UBC Theses and Dissertations
The effects of impact depth and velocity on spinal cord injury severity Lam, Cameron Jonathan
Currently a treatment for spinal cord injury (SCI) remains elusive to clinicians and researchers. This is, in part, due to variation between primary injury mechanisms and diversity of mechanical impact factors such as impact velocity, depth, force, and acceleration. This research examines both the individual and combined effects of impact velocity and depth on the cervical spinal cord and also aims to understand the contribution of the energy applied, not only the impact factors. In this study, contusion spinal cord injuries were induced in 54 male, Sprague-Dawley rats at impact speeds of 8 mm/s, 80 mm/s, or 800 mm/s with displacements of 0.9 mm or 1.5 mm. Animals recovered for seven days followed by behavioural assessment and examination of the spinal cord tissue for demyelination and tissue sparing at 1 mm intervals ±3 mm rostrocaudally to the epicentre. In parallel, a finite element model of the rat spinal cord was used to examine the resulting maximum principal strains in the spinal cord during impact.

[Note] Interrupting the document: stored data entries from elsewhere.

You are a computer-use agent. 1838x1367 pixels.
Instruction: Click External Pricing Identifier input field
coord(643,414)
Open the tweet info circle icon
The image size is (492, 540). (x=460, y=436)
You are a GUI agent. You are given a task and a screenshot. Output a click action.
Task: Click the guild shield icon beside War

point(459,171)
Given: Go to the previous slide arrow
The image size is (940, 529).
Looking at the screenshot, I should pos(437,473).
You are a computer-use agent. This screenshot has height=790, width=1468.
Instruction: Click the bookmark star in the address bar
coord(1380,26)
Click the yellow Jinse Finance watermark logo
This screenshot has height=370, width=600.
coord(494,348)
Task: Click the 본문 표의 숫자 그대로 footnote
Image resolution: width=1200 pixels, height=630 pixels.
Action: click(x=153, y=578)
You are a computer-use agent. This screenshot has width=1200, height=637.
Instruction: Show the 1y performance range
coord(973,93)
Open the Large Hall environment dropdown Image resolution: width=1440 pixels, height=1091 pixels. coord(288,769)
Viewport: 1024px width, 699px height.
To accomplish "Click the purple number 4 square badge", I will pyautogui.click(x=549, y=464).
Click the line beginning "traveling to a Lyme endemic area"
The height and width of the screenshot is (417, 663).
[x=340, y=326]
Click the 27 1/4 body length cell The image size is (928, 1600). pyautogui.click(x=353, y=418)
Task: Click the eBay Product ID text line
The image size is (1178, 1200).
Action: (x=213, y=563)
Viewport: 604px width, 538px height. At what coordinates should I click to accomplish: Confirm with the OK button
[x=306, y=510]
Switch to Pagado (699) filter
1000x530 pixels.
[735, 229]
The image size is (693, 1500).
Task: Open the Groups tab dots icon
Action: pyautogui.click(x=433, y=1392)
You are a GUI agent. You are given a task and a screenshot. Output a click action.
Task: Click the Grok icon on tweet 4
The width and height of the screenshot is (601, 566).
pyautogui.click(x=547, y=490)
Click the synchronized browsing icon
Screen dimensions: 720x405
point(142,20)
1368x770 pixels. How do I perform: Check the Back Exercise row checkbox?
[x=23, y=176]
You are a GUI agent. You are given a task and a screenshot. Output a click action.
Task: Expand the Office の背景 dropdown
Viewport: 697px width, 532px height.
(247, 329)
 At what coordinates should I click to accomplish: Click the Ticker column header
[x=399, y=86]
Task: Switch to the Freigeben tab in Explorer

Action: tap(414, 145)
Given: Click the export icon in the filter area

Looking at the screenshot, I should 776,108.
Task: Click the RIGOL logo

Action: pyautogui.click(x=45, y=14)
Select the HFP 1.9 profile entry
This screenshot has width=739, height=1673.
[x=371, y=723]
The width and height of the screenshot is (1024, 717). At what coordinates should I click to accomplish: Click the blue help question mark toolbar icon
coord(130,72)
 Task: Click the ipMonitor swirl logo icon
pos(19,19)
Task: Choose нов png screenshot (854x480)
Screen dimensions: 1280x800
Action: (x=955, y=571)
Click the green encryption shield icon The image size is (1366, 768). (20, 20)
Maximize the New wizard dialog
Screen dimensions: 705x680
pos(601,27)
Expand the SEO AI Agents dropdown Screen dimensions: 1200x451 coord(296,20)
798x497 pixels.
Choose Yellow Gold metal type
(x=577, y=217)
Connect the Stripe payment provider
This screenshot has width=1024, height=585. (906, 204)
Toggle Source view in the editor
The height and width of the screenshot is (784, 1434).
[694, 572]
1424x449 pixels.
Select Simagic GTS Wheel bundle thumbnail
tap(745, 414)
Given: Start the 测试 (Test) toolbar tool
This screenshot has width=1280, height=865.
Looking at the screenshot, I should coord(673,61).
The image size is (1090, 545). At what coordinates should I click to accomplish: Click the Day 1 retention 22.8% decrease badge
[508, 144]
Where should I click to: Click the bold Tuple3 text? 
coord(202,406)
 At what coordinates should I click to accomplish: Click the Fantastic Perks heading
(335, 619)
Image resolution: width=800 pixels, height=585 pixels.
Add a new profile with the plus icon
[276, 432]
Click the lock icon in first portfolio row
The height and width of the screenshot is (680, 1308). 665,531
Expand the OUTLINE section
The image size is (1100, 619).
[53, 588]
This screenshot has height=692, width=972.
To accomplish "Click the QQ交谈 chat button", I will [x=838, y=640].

Impact depth was a consistent factor in qualifying axonal damage in the spinal cord, tissue sparing, and resulting behavioural deficit. Increased impact velocity resulted in significantly different impact energies and measureable outcomes at the 1.5 mm impact depth, but not the 0.9 mm impact depth, identifying threshold interactions between the two factors. The difference of injury severity to velocity at different impact depths identifies the existence of threshold interactions between the two impact factors. Linear correlation analysis with finite element analysis (FEA) strain showed significant (p≪0.001) correlations with axonal damage in the ventral (R ²=0.86) and lateral (R²=0.74) regions of the spinal cord and with white matter (R²=0.90) and grey matter (R²=0.76) sparing. Non-parametric correlation analysis identified strong correlations between grey and white matter strain with open field behavioural scores (p=0.005,r_s=-0.94). The results shown by this work extend the research identifying significant correlation between maximum principal strain and neurologic tissue damage. Furthermore, a relationship between the impact depth and velocity of injury demonstrated a more rate sensitive response of the spinal cord at the 1.5 mm impact depth than at the 0.9 mm impact depth.